INSTRUCTIONS FOR THE TASK
Print the lines below exactly as written, with none missing.

GIVEN DATA Start Marker

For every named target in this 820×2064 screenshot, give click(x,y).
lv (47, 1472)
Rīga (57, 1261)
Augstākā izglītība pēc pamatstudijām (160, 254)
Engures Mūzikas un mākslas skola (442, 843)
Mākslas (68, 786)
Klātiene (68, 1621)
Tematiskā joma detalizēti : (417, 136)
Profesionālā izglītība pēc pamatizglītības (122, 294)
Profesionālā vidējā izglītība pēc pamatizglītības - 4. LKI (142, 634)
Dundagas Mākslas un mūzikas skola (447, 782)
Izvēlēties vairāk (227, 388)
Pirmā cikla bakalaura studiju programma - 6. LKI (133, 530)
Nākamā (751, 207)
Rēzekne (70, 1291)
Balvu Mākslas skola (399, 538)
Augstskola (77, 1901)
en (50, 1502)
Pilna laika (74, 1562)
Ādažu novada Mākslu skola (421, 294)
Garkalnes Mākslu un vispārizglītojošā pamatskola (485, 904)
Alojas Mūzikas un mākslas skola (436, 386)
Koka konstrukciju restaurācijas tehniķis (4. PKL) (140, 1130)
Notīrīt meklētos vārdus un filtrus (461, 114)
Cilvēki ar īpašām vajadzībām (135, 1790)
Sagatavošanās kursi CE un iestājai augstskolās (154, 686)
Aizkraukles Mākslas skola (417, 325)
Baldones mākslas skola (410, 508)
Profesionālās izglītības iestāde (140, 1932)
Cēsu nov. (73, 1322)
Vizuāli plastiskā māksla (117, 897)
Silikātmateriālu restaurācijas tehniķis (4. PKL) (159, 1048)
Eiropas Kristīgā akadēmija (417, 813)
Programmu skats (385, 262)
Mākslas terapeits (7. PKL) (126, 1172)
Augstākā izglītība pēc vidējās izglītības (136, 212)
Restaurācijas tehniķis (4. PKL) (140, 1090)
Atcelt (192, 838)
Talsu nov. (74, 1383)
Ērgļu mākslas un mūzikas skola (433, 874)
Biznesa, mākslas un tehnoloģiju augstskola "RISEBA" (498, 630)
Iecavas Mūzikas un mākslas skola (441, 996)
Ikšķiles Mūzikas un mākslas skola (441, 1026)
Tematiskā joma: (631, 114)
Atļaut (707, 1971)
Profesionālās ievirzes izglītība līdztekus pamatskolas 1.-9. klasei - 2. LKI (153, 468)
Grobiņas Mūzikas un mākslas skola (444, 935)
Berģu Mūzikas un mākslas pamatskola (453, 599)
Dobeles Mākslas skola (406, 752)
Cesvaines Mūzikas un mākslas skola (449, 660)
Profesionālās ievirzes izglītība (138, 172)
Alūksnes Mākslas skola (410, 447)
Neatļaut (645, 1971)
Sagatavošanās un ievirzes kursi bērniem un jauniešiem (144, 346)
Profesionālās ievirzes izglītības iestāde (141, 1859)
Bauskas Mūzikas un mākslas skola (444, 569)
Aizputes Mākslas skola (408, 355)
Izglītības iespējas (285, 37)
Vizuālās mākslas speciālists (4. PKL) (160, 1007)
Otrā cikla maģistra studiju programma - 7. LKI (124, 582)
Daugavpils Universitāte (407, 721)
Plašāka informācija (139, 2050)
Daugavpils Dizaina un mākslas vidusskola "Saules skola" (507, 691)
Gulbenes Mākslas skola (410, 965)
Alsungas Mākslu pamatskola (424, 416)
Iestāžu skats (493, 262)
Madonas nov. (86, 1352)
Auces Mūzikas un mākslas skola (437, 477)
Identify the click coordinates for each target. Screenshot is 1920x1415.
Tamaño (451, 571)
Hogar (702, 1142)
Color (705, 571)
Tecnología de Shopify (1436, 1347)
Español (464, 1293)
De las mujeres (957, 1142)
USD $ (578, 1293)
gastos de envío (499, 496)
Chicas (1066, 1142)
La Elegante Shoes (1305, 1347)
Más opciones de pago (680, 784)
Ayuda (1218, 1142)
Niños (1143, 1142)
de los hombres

GIVEN DATA End Marker

RESPONSE
For every named target in this 820×2064 screenshot, give click(x,y).
lv (47, 1472)
Rīga (57, 1261)
Augstākā izglītība pēc pamatstudijām (160, 254)
Engures Mūzikas un mākslas skola (442, 843)
Mākslas (68, 786)
Klātiene (68, 1621)
Tematiskā joma detalizēti : (417, 136)
Profesionālā izglītība pēc pamatizglītības (122, 294)
Profesionālā vidējā izglītība pēc pamatizglītības - 4. LKI (142, 634)
Dundagas Mākslas un mūzikas skola (447, 782)
Izvēlēties vairāk (227, 388)
Pirmā cikla bakalaura studiju programma - 6. LKI (133, 530)
Nākamā (751, 207)
Rēzekne (70, 1291)
Balvu Mākslas skola (399, 538)
Augstskola (77, 1901)
en (50, 1502)
Pilna laika (74, 1562)
Ādažu novada Mākslu skola (421, 294)
Garkalnes Mākslu un vispārizglītojošā pamatskola (485, 904)
Alojas Mūzikas un mākslas skola (436, 386)
Koka konstrukciju restaurācijas tehniķis (4. PKL) (140, 1130)
Notīrīt meklētos vārdus un filtrus (461, 114)
Cilvēki ar īpašām vajadzībām (135, 1790)
Sagatavošanās kursi CE un iestājai augstskolās (154, 686)
Aizkraukles Mākslas skola (417, 325)
Baldones mākslas skola (410, 508)
Profesionālās izglītības iestāde (140, 1932)
Cēsu nov. (73, 1322)
Vizuāli plastiskā māksla (117, 897)
Silikātmateriālu restaurācijas tehniķis (4. PKL) (159, 1048)
Eiropas Kristīgā akadēmija (417, 813)
Programmu skats (385, 262)
Mākslas terapeits (7. PKL) (126, 1172)
Augstākā izglītība pēc vidējās izglītības (136, 212)
Restaurācijas tehniķis (4. PKL) (140, 1090)
Atcelt (192, 838)
Talsu nov. (74, 1383)
Ērgļu mākslas un mūzikas skola (433, 874)
Biznesa, mākslas un tehnoloģiju augstskola "RISEBA" (498, 630)
Iecavas Mūzikas un mākslas skola (441, 996)
Ikšķiles Mūzikas un mākslas skola (441, 1026)
Tematiskā joma: (631, 114)
Atļaut (707, 1971)
Profesionālās ievirzes izglītība līdztekus pamatskolas 1.-9. klasei - 2. LKI (153, 468)
Grobiņas Mūzikas un mākslas skola (444, 935)
Berģu Mūzikas un mākslas pamatskola (453, 599)
Dobeles Mākslas skola (406, 752)
Cesvaines Mūzikas un mākslas skola (449, 660)
Profesionālās ievirzes izglītība (138, 172)
Alūksnes Mākslas skola (410, 447)
Neatļaut (645, 1971)
Sagatavošanās un ievirzes kursi bērniem un jauniešiem (144, 346)
Profesionālās ievirzes izglītības iestāde (141, 1859)
Bauskas Mūzikas un mākslas skola (444, 569)
Aizputes Mākslas skola (408, 355)
Izglītības iespējas (285, 37)
Vizuālās mākslas speciālists (4. PKL) (160, 1007)
Otrā cikla maģistra studiju programma - 7. LKI (124, 582)
Daugavpils Universitāte (407, 721)
Plašāka informācija (139, 2050)
Daugavpils Dizaina un mākslas vidusskola "Saules skola" (507, 691)
Gulbenes Mākslas skola (410, 965)
Alsungas Mākslu pamatskola (424, 416)
Iestāžu skats (493, 262)
Madonas nov. (86, 1352)
Auces Mūzikas un mākslas skola (437, 477)
Identify the click coordinates for each target. Screenshot is 1920x1415.
Tamaño (451, 571)
Hogar (702, 1142)
Color (705, 571)
Tecnología de Shopify (1436, 1347)
Español (464, 1293)
De las mujeres (957, 1142)
USD $ (578, 1293)
gastos de envío (499, 496)
Chicas (1066, 1142)
La Elegante Shoes (1305, 1347)
Más opciones de pago (680, 784)
Ayuda (1218, 1142)
Niños (1143, 1142)
de los hombres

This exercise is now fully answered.